Kegiatan yang berlangsung di Sentra IKM Batik Maja Bharama Wastra Kota Mojokerto pada Selasa (19/5) ini dihadiri langsung oleh Wali Kota Mojokerto, Ika Puspitasari, beserta Ketua TP PKK Kota Mojokerto, Lina Desriana Arisandi.

Dalam sambutannya, Wali Kota Mojokerto menekankan bahwa membatik kini tidak hanya dipandang sebagai upaya pelestarian budaya, tetapi juga sebagai sektor ekonomi kreatif yang menjanjikan, terutama bagi kaum perempuan.

Para peserta pelatihan tidak hanya dibekali teknik dasar membatik, tetapi juga diarahkan untuk melihat potensi batik sebagai peluang usaha.

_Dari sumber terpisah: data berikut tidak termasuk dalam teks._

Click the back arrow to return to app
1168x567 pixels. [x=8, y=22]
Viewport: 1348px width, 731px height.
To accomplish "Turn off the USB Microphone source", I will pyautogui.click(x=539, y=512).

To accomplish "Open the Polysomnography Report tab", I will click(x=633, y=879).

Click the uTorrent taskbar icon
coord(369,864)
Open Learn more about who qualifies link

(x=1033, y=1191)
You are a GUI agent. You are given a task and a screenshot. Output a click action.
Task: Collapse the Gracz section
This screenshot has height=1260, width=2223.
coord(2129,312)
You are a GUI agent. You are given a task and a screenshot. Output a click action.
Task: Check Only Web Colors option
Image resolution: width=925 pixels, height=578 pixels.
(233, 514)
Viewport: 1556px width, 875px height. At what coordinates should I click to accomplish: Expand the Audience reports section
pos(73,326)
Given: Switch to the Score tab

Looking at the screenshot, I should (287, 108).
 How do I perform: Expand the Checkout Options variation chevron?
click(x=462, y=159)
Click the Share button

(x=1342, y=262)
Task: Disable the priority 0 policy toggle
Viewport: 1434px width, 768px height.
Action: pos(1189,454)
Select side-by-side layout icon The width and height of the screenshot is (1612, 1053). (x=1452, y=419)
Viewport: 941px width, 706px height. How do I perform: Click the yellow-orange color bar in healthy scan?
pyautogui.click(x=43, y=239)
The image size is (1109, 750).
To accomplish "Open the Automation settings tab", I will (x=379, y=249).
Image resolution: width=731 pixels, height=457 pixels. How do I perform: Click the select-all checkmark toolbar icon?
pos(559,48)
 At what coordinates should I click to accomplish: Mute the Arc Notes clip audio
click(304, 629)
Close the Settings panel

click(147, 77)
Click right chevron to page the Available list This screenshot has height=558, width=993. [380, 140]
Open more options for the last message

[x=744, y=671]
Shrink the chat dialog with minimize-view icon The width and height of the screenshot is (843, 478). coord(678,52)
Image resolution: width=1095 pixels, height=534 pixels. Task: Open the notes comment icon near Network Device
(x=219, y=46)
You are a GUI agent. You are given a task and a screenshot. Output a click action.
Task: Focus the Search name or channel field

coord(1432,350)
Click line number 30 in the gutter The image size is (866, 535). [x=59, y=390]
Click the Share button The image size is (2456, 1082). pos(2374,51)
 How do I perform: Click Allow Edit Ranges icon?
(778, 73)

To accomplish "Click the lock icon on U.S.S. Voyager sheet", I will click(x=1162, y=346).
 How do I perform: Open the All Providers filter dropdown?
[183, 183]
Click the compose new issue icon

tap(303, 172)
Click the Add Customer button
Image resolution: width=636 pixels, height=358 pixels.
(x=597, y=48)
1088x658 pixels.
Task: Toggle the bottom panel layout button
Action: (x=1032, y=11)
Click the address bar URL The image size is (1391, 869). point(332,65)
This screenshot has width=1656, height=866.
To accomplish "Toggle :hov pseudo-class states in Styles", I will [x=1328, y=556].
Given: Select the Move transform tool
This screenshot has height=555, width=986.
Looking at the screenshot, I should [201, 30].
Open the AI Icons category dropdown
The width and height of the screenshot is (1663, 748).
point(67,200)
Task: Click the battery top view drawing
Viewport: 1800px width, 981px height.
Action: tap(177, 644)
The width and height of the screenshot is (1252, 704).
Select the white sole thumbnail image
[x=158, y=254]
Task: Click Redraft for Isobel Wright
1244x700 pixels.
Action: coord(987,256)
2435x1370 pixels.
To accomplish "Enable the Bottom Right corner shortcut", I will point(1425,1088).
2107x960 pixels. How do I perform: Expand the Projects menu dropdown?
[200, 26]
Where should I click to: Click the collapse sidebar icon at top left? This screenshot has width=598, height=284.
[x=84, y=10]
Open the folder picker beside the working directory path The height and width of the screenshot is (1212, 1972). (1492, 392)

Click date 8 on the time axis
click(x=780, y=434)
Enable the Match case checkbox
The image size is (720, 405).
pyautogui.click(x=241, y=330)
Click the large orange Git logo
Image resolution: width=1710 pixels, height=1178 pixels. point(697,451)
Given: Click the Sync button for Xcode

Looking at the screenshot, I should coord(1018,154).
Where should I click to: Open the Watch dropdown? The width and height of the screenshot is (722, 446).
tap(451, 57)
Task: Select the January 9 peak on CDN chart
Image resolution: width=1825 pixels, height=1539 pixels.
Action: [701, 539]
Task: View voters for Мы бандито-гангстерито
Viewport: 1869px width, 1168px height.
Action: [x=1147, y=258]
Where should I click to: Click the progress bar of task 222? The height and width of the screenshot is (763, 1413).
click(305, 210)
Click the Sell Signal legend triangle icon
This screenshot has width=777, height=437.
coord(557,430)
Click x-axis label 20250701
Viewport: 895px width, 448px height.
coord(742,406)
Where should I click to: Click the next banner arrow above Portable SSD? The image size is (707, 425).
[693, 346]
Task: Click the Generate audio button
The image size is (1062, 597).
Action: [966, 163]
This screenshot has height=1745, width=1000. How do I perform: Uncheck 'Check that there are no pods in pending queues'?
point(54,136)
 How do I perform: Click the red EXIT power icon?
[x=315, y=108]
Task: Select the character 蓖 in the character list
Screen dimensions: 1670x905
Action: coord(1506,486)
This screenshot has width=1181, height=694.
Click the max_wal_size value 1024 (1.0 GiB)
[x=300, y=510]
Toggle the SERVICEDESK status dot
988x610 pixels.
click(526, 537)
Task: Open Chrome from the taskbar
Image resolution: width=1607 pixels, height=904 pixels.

Baca juga: Warga Sombori Antar Jamaah Haji Naik Kapal dengan Haru

Tren fashion berbasis wastra yang terus berkembang memberikan ruang bagi batik untuk kembali bersinar dan berinovasi.

“Batik sudah ditetapkan UNESCO sebagai warisan budaya tak benda. Berarti ibu-ibu yang hari ini belajar membatik ikut menjadi bagian dari pelestarian budaya,” ujar Wali Kota yang akrab disapa Ning Ita.

Ia menambahkan bahwa batik memiliki dua nilai penting: budaya dan ekonomi.

Oleh karena itu, pelatihan ini diharapkan dapat menumbuhkan lebih banyak pembatik baru di Kota Mojokerto.

“Batik tidak hanya memiliki nilai sejarah atau budaya, tetapi juga ada nilai ekonomi. Melalui batik bisa tercipta banyak produk ekonomi kreatif,” tegasnya.

Kota Mojokerto sendiri telah memiliki 134 motif batik yang terdaftar Hak Kekayaan Intelektual (HKI).

Beberapa motif tersebut terinspirasi dari kejayaan Majapahit, seperti Batik Bunga Matahari dan Gapuro Surya, yang kini menjadi ciri khas Kota Mojokerto.

Pemerintah Kota Mojokerto terus berupaya mempromosikan batik lokal melalui berbagai ajang fesyen berskala nasional untuk memperluas jangkauan dan apresiasi terhadap karya seni ini.